IAFF: What Would a Real Board Do?

A wicket, of course, is the imprecise term for a wet cricket pitch resulting in unpredictable bounces and chaotic maneuvers.

Our pitch, the IAFF, may be more slick than wet though the results, a series of bad plays, is just the same.

There are at least two strategies available to solve the “slick pitch” problem.

One is for convention delegates to express their concern and wishes through resolutions. This is the most direct and powerful course as it is the elected delegates who chart the course of the IAFF.

Convention delegates are the direct voice of the IAFF to the leadership, both the board and the principal officers.

Cricket, anyone?

Cricket, anyone?

The second strategy is for the IAFF Executive Board to actually act as one.  That is, to exercise their collective fiduciary and ethical responsibility.

That is what real boards do. When apprised of a conflict of interest, with or without impropriety, they set in motion actions designed to determine the truth and remedy the issue.

This occurs by handing the matter over to an unbiased and neutral investigative panel who is equipped to examine all facets of the issue and to render a comprehensive report.
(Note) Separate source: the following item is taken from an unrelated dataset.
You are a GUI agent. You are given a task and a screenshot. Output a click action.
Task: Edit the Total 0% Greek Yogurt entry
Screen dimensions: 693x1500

As I have previously suggested, I believe the IAFF’s law firm is “conflicted out” in the matter though I would be skeptical of their ability to render a truly unbiased report in any event.

The US Attorney for the District of Columbia, Ronald C. Machen, Jr., could be contacted to provide the names of suitable law firms or entities who could conduct a thorough investigation.

Either way, a conflict has been identified and the next step is to create a process where the entire situation can be carefully unwound and examined so that it can be fully understood and prevented in the future.

Just like the IAFF fifth district voting controversy, either we solve the problem ourselves or someone does it for us. (We are now under the watchful eye of the US Department of Labor where elections are concerned.)

Do we want another federal agency looking over our shoulder?

Our failure to promptly, impartially and resolutely deal with this matter may mean further loss of IAFF autonomy and freedom to exterior agencies or authorities.

Worse still, it buttresses the notion that we are a union of special deals and access where the member’s interest is considered last, if at all.

Our vice-presidents need to conduct themselves as the leaders they were elected to be or frankly admit their inability to act when it matters the most.

And if they cannot, they should get out of the way.